Competitors in the field include PrinterOn, ThinPrint and Net2Printer. So far, PrintMe is claiming a lead position: with over 2,000 locations up and running, Thu says the company owns about 70 percent of the current market.
Success has come, at least in part, through the promise of simplicity. With PC-based printing solutions, “you get patches, you get Windows crashes, you have spyware and software incompatibilities,” Thu says. With a freestanding, Internet-driven appliance, on the other hand, “there is no complex setup, no potential for PC-based conflicts and problems.”
It looks good on paper, but as analyst Hold points out, the hotel industry has been barraged with hi-tech solutions for the past couple of years, and hoteliers are instinctively wary of any new offerings.

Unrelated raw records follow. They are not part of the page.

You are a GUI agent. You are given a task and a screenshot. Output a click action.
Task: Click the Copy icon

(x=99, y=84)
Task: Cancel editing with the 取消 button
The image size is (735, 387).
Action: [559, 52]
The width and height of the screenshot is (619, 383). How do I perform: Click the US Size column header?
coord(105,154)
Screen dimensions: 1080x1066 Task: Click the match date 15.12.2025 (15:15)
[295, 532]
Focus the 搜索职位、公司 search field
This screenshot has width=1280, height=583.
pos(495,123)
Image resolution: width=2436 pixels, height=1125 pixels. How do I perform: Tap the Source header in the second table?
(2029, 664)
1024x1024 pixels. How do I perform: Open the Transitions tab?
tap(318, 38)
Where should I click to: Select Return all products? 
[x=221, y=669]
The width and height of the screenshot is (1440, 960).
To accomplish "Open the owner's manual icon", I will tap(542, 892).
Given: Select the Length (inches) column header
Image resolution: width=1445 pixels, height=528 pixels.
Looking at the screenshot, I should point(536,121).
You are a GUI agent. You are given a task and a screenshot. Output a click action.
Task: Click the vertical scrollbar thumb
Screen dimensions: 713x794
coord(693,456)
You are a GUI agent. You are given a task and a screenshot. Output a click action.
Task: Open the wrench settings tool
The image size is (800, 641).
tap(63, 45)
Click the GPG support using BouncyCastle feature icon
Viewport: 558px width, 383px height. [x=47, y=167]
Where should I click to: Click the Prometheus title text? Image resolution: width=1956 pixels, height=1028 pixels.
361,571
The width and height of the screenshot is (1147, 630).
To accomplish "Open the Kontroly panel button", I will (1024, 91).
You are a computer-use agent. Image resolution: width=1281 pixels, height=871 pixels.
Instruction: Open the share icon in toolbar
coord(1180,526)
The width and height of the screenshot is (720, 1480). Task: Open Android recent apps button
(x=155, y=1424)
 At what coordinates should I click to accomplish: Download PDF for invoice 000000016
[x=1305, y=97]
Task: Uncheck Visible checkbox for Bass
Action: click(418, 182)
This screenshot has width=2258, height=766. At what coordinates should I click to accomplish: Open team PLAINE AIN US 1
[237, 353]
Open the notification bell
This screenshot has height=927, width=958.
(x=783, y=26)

“The biggest challenge for any small company is first of all just getting into any big hotel chain and convincing them that this is a strong solution,” Hold says.
In one of its earliest breakthrough efforts, PrintMe in May 2002 got in the door of the Hyatt Regency San Francisco Airport Hotel, a 793-room property catering to business travelers.
Until just recently, guests who wanted to print would have to wait for hotel staff to load print drivers onto their laptops, or else devise work-around solutions to send files from a guest’s laptop to the hotel’s printer.
The arrival of a PrintMe device took the burden off staff and made it faster and easier for guests to get their documents printed.
PrintMe is priced according to the size of the hotel: a property with 200 to 300 rooms would pay about $2,400 for three years of unlimited printing. While hospitality is very price-conscious as a rule, Thu says his sales team can typically overcome financial objections by positioning the product as an amenity powerful enough to draw new business.
“We encourage them to look at the solution from the customer’s point of view,” he says. “Probably, management already has a $30,000 printer or copier in the hotel. If you see a need for that, why not also give customers the ability they need to print?”
So far, PrintMe has been targeting the high-end properties that make up about 30 percent of North America’s 30,000-plus hotels, and Thu says he foresees staying in that niche for the immediate future.
Looking ahead, Thu says growth lies in relationships with big OEM partners such as Ricoh, Canon and Xerox. These partners are moving to embed PrintMe solutions into their copiers and printers over the next one to two years, which could make it easier for Thu to get a foot in the door of some larger enterprise users. “That is a big plus for us,” Thu says, “because it lets us leverage our relationships with these OEMs who are out there pushing these products to enterprise users.”